A VO2peak prediction equation with high accuracy and highly correlated to directly-measured VO2peak was developed for urban Costa Rican older adults. Non-specific population equations are not valid to predict VO2peak in urban Costa Rican older adults.

Keywords

Introduction

The older adult population has dramatically increased worldwide; for most countries, life expectancy is higher than it was 50 years ago. In Japan, more than 30% of the population is older than 65 years while in Costa Rica, the average age is 73.3 years and, in Nicoya, a canton located in the North of the country, 80% of its inhabitants are older than 65 years. This place is considered a Blue Zone, one of the five places in the world where longest-lived people live [1,2].

Aging is a multidimensional process characterised by physical and mental changes that diminish functionalities, and affect independency and quality of life [3,4]. It is recognised that after the age of 30, humans begin an accelerated aging process where physical function declines at a rate of 0.75% to 1% annually; where deleterious physical function changes are more evident after the age of 60 [4]. Functional ability is associated with health and physical performance independent of the age. Physical performance has been related to mortality and muscular function related variables (e.g., walking speed, balance, strength) [4].

The peak oxygen uptake (VO2peak) is defined as the maximum oxygen uptake reached by a subject in a period, and it is usually determined by indirect calorimetry (“gold standard”) during a Gradual maximal Exercise Tests (GXT). The oxygen is transported in the blood and used in the muscle to re-synthesise ATP to convert chemical into mechanical energy during muscular contraction [5,6]. Therefore, VO2peak is an indicative of cardiovascular function or cardiovascular fitness closely associated to quality of life in all populations.

The gold standard used to measure VO2peak provides the most valid and accurate values; however, the technique requires expensive equipment, usually well-trained staff and using a complex treadmill or cycle ergometer protocol for a specific population. Therefore, indirect methods have been used to estimate VO2peak; for instance, the 1-mile walking test, 1.5-mile running test, 600 yards walking/jogging, and the Six Minutes Walking Test (6MWT) [7,8].

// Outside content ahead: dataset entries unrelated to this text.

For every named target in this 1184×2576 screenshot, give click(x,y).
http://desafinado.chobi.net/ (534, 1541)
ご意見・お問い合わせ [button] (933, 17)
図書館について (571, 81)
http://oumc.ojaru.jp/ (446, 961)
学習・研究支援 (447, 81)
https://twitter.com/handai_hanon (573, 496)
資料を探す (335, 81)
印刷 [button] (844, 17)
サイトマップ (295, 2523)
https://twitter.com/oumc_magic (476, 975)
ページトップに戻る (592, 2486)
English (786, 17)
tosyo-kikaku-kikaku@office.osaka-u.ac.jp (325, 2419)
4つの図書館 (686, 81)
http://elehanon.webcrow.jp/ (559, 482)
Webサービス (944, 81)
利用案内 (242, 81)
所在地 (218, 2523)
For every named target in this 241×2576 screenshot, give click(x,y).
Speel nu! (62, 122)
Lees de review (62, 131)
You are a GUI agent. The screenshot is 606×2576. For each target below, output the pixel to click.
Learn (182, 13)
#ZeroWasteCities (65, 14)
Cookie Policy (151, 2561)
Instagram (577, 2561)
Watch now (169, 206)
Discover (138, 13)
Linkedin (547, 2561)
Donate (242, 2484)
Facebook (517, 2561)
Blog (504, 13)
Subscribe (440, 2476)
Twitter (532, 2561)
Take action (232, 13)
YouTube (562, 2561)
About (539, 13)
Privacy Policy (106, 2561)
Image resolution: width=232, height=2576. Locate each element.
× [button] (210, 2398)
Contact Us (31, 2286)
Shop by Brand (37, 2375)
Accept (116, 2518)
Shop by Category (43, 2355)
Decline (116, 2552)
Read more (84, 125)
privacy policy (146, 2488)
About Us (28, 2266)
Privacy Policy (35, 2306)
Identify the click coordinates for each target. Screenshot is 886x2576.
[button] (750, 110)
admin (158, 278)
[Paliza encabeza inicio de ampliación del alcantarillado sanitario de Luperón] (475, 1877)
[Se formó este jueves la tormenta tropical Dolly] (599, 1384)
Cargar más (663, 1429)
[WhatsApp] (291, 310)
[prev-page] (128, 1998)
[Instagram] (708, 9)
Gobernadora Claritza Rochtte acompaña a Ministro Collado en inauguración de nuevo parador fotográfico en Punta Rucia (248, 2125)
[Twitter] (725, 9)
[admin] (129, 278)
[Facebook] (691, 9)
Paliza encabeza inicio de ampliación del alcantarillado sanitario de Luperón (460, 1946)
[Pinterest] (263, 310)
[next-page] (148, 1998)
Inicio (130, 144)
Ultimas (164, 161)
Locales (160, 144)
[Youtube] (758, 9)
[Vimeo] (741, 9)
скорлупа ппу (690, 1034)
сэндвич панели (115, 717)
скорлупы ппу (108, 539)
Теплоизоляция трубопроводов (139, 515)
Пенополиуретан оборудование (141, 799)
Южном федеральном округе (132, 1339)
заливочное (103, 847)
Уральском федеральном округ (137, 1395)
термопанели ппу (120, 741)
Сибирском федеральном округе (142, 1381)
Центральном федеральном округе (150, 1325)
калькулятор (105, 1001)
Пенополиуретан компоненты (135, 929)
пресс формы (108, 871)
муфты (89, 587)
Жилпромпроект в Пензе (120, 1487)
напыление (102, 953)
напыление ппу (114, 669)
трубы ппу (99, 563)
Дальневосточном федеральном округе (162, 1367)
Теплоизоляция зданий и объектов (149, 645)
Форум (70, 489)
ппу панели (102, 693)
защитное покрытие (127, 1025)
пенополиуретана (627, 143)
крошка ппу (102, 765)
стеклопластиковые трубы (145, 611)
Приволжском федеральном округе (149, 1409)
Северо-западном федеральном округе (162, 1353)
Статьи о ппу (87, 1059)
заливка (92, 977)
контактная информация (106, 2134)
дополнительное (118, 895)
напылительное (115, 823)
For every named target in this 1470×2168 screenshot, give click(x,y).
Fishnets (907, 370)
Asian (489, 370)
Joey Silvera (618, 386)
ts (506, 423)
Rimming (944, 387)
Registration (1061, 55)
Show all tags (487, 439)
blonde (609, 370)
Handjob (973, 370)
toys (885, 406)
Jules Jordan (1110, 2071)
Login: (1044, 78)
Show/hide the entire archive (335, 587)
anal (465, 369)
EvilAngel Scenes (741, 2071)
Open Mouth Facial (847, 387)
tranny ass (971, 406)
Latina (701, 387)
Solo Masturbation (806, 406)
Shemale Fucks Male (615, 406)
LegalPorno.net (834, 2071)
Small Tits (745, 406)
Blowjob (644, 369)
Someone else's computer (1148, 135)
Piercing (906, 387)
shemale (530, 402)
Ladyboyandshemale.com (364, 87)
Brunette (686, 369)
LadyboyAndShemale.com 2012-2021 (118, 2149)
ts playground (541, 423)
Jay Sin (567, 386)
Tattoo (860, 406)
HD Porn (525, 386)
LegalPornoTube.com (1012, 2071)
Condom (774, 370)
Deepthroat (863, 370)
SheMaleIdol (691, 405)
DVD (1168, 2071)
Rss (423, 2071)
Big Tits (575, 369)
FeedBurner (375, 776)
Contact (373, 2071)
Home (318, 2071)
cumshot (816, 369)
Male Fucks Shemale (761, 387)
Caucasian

The decision of using a maximal or sub-maximal test depends on the materials and/or the equipment at hand, but especially on the participant’s number of risk factors. One of the most recommended indirect technique for estimating VO2peak in older adults is the 6MWT [9]. This protocol is inexpensive, it follows simple instructions, it requires just a few materials and it is safe since during the 6MWT, the majority of older adults reach 80% of their VO2peak [10]. The 6MWT measures the distance an individual is able to walk over a total of six minutes on a hard, flat surface. The participants have to walk as fast as they can, neither jogging nor running [11]. This test was originally designed for patients with heart failure and respiratory diseases [7]. It has been suggested that the distance achieved during the test predicts aerobic capacity and mortality [7,12].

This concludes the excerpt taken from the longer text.